Gold nanoparticle-assembled capsules and their application as hydrogen peroxide biosensor based on hemoglobin.

ABSTRACT

Gold nanoparticle-assembled capsules (GNACs) with controllable size and tunable morphology were fabricated through a simple two-step mixing procedure. Cationic polyelectrolyte was first induced to self-assemble into spherical aggregates in the presence of multivalent anions. Then, the aggregates served as an effective template for the self-assembly of gold nanoparticles to form size-controllable capsules. By adjusting the quantity of gold nanoparticles, capsules with various morphologies could be obtained. Because of their unique nanoporous features, the capsules with intact shells were further used to load hemoglobin (Hb) for the fabrication of a novel H(2)O(2) biosensor.
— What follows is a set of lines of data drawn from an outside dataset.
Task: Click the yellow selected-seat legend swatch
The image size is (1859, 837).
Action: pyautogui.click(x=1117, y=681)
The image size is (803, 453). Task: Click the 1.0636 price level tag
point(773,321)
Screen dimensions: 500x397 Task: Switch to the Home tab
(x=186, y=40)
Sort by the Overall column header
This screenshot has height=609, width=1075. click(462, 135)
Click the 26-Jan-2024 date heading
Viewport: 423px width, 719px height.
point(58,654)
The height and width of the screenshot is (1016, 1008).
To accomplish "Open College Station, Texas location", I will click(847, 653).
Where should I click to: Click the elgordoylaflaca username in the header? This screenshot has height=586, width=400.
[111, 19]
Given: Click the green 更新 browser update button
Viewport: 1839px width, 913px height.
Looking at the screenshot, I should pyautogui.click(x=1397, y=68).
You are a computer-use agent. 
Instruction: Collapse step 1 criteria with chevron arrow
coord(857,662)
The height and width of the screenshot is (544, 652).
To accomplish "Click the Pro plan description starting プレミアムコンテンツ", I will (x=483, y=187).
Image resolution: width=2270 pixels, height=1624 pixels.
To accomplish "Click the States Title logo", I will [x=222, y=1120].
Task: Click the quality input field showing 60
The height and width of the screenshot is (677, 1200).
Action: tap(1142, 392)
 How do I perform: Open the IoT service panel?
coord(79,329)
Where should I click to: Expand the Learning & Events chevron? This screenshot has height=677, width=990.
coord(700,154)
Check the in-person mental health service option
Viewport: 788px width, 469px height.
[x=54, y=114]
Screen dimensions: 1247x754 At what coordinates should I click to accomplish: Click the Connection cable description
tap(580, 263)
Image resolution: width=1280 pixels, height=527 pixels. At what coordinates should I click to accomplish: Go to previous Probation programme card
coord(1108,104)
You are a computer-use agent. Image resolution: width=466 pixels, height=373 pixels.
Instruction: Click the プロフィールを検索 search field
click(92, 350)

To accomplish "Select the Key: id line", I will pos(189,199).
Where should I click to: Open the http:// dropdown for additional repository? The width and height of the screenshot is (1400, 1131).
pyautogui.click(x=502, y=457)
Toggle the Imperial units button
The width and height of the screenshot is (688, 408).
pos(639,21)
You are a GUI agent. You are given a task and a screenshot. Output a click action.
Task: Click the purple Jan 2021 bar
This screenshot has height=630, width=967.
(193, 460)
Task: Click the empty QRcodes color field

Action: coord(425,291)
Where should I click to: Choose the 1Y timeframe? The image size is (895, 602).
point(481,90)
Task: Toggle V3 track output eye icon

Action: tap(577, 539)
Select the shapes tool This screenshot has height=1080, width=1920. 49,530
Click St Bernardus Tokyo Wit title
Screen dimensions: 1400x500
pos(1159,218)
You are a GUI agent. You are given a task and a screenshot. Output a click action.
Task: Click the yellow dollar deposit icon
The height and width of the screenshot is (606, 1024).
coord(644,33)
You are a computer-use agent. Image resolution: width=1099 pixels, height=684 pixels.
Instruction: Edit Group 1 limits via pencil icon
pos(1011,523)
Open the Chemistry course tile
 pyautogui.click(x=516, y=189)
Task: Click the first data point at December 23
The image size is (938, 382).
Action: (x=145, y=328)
The results of UV-vis spectroscopy and cyclic voltammetry indicated that the capsules provided a suitable matrix for the immobilization of Hb. Additionally, the resulting biosensor showed a high affinity and good catalytic activity to H(2)O(2). With the advantages of the large surface area, good conductivity and biocompatibility, the GNACs can offer a promising platform for the development of biosensors. Moreover, on the basis of the capsule structure, this material may also be expected to apply in some fields such as drug delivery, medical diagnostics and bio-encapsulation.